Odd Lots · February 19, 2026

Actionable takeaways and investment angles:

  • The “SaaS apocalypse” drawdown is driven less by near-term fundamentals and more by terminal-value fears tied to AI-driven software commoditization. Near-term metrics (growth, net retention) are holding up for many firms, but valuation support is weak when GAAP profitability is thin.
  • Software demand historically benefited from: high build and maintenance cost, integration complexity, change management, support needs, herd familiarity (training and standardization), and ecosystem and brand. AI reduces code-writing cost but does not eliminate the human and organizational integration and change-management problem.
  • Open-source alternatives and free versions have long existed; support, reliability, compliance, and integration still create willingness to pay.
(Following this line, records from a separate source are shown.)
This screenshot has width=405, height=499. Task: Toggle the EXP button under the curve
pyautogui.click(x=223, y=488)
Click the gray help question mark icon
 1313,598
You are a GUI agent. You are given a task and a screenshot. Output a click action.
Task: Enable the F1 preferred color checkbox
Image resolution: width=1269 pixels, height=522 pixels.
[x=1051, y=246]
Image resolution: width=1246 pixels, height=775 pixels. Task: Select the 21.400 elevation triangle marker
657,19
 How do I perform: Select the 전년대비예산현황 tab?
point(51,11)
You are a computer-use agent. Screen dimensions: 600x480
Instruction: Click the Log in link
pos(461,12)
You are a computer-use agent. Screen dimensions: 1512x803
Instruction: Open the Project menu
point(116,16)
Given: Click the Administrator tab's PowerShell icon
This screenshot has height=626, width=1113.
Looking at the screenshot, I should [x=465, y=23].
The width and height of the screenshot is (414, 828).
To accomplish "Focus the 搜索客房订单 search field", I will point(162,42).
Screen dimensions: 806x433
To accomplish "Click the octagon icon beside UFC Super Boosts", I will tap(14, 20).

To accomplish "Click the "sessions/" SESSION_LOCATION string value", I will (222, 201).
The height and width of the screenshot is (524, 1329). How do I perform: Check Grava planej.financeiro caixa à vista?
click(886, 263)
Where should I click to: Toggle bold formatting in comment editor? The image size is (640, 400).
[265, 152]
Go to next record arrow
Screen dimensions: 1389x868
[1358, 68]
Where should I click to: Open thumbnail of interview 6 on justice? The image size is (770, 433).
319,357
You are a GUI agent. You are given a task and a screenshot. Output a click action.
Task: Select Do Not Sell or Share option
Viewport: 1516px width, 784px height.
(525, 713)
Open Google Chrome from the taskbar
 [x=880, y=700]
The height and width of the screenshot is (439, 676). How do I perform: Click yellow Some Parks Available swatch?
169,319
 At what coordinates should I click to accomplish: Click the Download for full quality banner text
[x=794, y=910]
Expect durable value in vendors with strong workflows, compliance or regulatory moats, and deep integration ecosystems.
  • The “no floor” valuation risk: many public software companies report strong non-GAAP margins but weak GAAP profits due to stock-based compensation (SBC). Without real GAAP earnings or buybacks or dividends, it is harder for value investors to step in.
  • Likely near-term response: cost cutting and layoffs as management reacts to price signals. This can boost margins and may improve valuation support, while also retaining top AI-savvy talent.

Companies and indices explicitly discussed (context, not endorsements):

  • Salesforce (CRM), Atlassian (TEAM), IGV (software ETF) as examples of steep drawdowns and sector sentiment.
  • Veeva (VEEV) and Freshworks (FRSH) mentioned as software examples; Freshworks noted for low EV/sales but limited GAAP profitability.
  • Microsoft (Teams) and Zoom discussed in the context of herd familiarity and standardization.
  • SAP, Oracle, Microsoft referenced for enterprise software installations and consulting ecosystems.
  • Moody’s, S and P Global, and FICO cited as data and index businesses potentially more resilient, though still sold off with AI fears.

Investment-oriented framing:

  • Favor software companies with strong GAAP profitability or a clear path to it (not just non-GAAP), plus durable integration and standardization advantages.
  • Be cautious with firms where value is primarily code rather than workflow, data, compliance, or ecosystem.
  • Watch for margin improvement catalysts (headcount reductions, SBC discipline, buybacks) that can establish a valuation floor.